Quote, word for word, the part of the material that opens with the line containing "Screen dimensions: 1260x783" and closes with the line containing "pos(869,940)", including both of those lines.

______________________________

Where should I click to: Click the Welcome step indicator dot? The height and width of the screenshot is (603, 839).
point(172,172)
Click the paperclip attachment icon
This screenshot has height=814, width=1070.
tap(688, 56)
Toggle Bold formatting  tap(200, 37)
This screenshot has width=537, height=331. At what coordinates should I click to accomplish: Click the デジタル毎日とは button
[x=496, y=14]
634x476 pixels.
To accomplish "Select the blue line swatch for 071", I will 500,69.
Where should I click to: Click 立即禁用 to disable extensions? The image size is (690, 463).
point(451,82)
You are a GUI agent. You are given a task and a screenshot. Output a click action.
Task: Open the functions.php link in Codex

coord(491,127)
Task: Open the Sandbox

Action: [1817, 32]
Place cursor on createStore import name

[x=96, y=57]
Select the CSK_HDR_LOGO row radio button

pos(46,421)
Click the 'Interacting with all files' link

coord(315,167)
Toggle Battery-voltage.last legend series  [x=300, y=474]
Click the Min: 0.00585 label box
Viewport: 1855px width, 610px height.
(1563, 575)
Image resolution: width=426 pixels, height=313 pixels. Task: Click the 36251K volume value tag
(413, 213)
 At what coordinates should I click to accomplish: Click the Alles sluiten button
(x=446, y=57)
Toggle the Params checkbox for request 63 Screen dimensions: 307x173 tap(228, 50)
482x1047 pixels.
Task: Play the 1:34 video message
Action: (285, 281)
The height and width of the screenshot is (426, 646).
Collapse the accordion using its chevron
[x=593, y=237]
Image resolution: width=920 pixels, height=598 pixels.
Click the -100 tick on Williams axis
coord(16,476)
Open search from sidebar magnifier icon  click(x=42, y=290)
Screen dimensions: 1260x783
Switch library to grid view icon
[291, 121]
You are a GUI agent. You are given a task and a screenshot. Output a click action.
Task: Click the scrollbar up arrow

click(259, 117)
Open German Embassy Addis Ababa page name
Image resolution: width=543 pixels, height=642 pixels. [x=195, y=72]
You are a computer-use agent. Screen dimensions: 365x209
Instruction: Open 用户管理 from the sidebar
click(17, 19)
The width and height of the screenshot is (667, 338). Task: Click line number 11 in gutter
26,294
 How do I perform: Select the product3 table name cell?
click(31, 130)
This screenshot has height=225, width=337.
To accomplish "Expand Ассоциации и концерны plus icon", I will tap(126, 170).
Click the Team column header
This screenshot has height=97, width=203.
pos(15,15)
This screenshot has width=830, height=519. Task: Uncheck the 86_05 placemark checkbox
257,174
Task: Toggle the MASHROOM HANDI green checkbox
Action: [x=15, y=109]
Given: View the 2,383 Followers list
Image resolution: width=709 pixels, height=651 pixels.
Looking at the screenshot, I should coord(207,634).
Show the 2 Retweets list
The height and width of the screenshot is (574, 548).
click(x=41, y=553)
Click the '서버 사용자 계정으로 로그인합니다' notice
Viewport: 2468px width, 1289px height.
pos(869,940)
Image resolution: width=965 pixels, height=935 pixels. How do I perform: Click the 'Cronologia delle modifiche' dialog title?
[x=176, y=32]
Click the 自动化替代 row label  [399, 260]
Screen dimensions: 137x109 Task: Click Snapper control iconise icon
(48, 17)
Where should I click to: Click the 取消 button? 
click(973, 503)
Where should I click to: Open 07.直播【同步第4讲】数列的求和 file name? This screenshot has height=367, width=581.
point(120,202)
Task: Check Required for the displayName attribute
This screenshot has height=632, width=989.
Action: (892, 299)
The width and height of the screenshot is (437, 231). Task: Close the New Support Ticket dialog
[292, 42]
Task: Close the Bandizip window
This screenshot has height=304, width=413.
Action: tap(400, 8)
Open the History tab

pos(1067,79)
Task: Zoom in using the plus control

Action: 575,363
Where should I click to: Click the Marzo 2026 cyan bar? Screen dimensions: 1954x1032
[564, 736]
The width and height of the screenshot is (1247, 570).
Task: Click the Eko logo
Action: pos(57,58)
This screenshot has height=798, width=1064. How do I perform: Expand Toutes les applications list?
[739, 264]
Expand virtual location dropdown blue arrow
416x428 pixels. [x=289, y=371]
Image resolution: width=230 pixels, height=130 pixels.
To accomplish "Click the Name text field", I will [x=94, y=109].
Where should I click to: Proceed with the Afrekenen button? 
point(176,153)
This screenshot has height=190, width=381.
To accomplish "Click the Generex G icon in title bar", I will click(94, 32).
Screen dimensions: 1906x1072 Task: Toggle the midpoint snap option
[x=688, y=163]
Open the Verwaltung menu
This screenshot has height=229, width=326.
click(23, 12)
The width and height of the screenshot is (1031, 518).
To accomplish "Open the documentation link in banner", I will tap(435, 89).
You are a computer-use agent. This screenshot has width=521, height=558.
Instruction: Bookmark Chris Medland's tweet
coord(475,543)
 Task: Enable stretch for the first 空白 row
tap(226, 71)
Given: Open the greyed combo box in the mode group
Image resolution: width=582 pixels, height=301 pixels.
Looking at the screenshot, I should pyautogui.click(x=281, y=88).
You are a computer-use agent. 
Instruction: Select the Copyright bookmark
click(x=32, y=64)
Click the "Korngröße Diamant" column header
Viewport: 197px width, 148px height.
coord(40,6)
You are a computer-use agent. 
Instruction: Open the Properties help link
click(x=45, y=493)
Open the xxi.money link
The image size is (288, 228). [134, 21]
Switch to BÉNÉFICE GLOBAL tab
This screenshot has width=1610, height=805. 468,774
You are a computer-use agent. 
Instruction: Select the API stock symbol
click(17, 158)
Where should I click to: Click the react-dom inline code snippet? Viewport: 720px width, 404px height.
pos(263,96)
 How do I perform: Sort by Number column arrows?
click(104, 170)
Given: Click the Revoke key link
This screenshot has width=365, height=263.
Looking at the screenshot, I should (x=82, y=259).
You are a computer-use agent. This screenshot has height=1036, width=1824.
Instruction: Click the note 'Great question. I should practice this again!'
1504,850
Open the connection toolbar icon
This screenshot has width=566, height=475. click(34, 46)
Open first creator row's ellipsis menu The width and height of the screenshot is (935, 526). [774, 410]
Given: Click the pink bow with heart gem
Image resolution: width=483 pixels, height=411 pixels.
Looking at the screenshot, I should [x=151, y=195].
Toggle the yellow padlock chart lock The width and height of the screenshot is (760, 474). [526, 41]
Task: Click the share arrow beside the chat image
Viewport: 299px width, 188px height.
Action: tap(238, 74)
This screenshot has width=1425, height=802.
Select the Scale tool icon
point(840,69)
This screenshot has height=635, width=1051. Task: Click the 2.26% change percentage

______________________________

**Output below**
Screen dimensions: 1260x783
Switch library to grid view icon
[291, 121]
You are a GUI agent. You are given a task and a screenshot. Output a click action.
Task: Click the scrollbar up arrow

click(259, 117)
Open German Embassy Addis Ababa page name
Image resolution: width=543 pixels, height=642 pixels. [x=195, y=72]
You are a computer-use agent. Screen dimensions: 365x209
Instruction: Open 用户管理 from the sidebar
click(17, 19)
The width and height of the screenshot is (667, 338). Task: Click line number 11 in gutter
26,294
 How do I perform: Select the product3 table name cell?
click(31, 130)
This screenshot has height=225, width=337.
To accomplish "Expand Ассоциации и концерны plus icon", I will tap(126, 170).
Click the Team column header
This screenshot has height=97, width=203.
pos(15,15)
This screenshot has width=830, height=519. Task: Uncheck the 86_05 placemark checkbox
257,174
Task: Toggle the MASHROOM HANDI green checkbox
Action: [x=15, y=109]
Given: View the 2,383 Followers list
Image resolution: width=709 pixels, height=651 pixels.
Looking at the screenshot, I should coord(207,634).
Show the 2 Retweets list
The height and width of the screenshot is (574, 548).
click(x=41, y=553)
Click the '서버 사용자 계정으로 로그인합니다' notice
Viewport: 2468px width, 1289px height.
pos(869,940)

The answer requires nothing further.